Özetle plan; toprak bütünlüğü için Mehmetçiğin kanı aksın, demokrasi ve insan hakları umudu ile bölge halkı oyalansın, zenginlikler ise; Batılı emperyal güçlerin kasalarına aksın.
İşte halkımızın gözü önünde yaşanan Anayasa Değişiklikleri dayatması ve referandum süreci, TSK’ya yönelik asimetrik psikolojik harekât, tırmanan terör eylemleri ile toplumsal kamplaşmalar, emperyalist güçler için gerekli yeni düzenin adım adım hukuki, kurumsal ve sosyal alt yapısının oluşturulması çerçevesinde değerlendirilmelidir.

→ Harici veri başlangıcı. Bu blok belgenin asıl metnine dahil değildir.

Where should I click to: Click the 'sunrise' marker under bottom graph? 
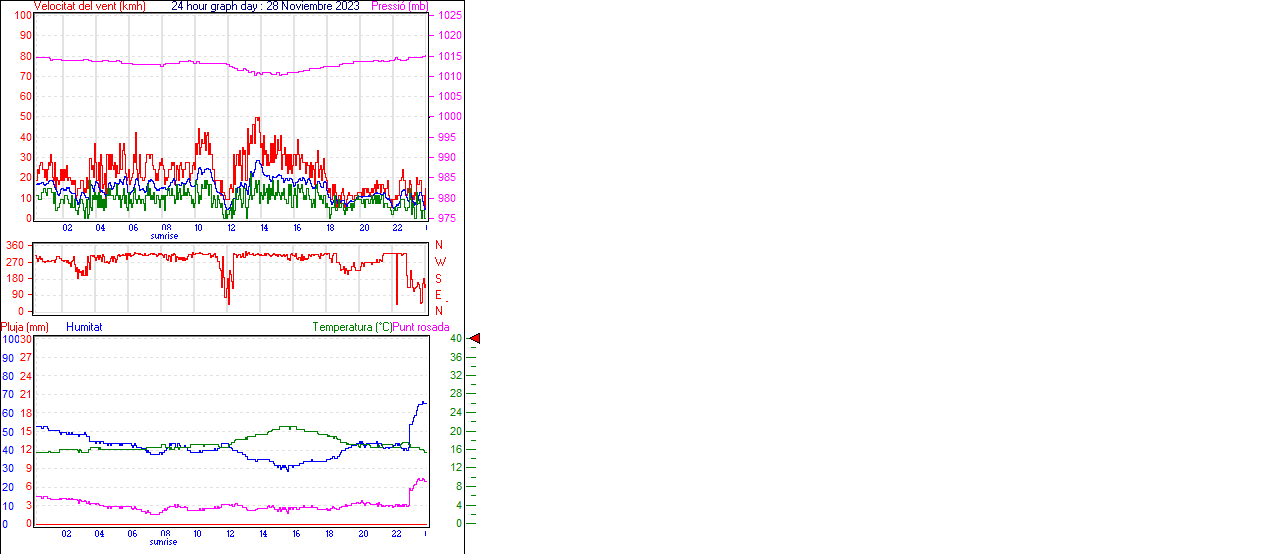(x=164, y=542)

Son Anayasa değişikliklerinin ağırlık merkezini oluşturan ”acı haplar” da bu gözle irdelenmeli ve hesabın ne olduğu görülmelidir. Referandumda emperyalizmin hesabının, kendine ayak bağı olmayacak bir hukuk düzeni ve yargı yapısı ile TSK olduğunu tarih ilerde kayda geçirecektir.

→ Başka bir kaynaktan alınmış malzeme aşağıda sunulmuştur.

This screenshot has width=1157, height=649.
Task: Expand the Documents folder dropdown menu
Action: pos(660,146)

Yeni oluşan yargı sistemi Türkiye Cumhuriyetinin ağırlık merkezini ne derecede koruyabilecek ve emperyalizme direnebilecektir. Görmek için çok beklemeye gerek yoktur. Çünkü referandumun hemen ardından kapımızı çalan “Batılı Akil Dostlarımız” da, kimlerin kapısının çalındığı ve kimlerle masaya oturulduğu da ortadadır. Ancak demokrasi ve özgürlüklerin önündeki prangalar yerli yerinde durmaktadır. Büyük resmin oluşması için geriye sivil toplum güç odaklarının silinmesi veya etkisizleştirilmesi, toplumsal bölünme ile düşmanlıkların derinleştirilmesi kalmaktadır.
“Demokratik Özerklik” mi? Aşiret ve yerel inanç önderlerinin tekelinde ve olsa olsa “şahsına münhasır” olacaktır.
Bunu anlamak için çok uzaklara gitmeye gerek yoktur. Hemen güney komşumuzda milyonlarca Iraklının hayatı pahasına gelinen noktada hangi demokrasiden, hangi insan haklarından bahsedilebilir? Ama bilinen bir gerçek vardır ki; Irak halkına ait olması gereken ülkenin enerji ve diğer kaynakları ABD liderliğinde Batı güçlerinin denetimine girmiştir. Bölge pazarlarında ABD dışında kimin sözü geçmektedir. Sadece ABD’nin bölge ülkelerine yaptığı silah satışları tarihte eşi görülmemiş şekilde dudak uçuklatacak meblağlara ulaşmıştır.
Unutmayalım ki; Batı emperyalizmi Afrika’nın zenginliklerine sahip olurken, Afrika’da halklar İsa ile tanışmış ve Hıristiyanlık dinine sahip olmuştur. Günümüzde ise Güneydoğu Anadolu Bölgemizde halkımız, demokrasi ve insan hakları umudu ile avutulurken, yine aynı güçler bölgenin bakir enerji kaynakları ve ekonomik zenginliklerinde söz sahibi olmak için sağlam adımlarla ilerlemektedirler.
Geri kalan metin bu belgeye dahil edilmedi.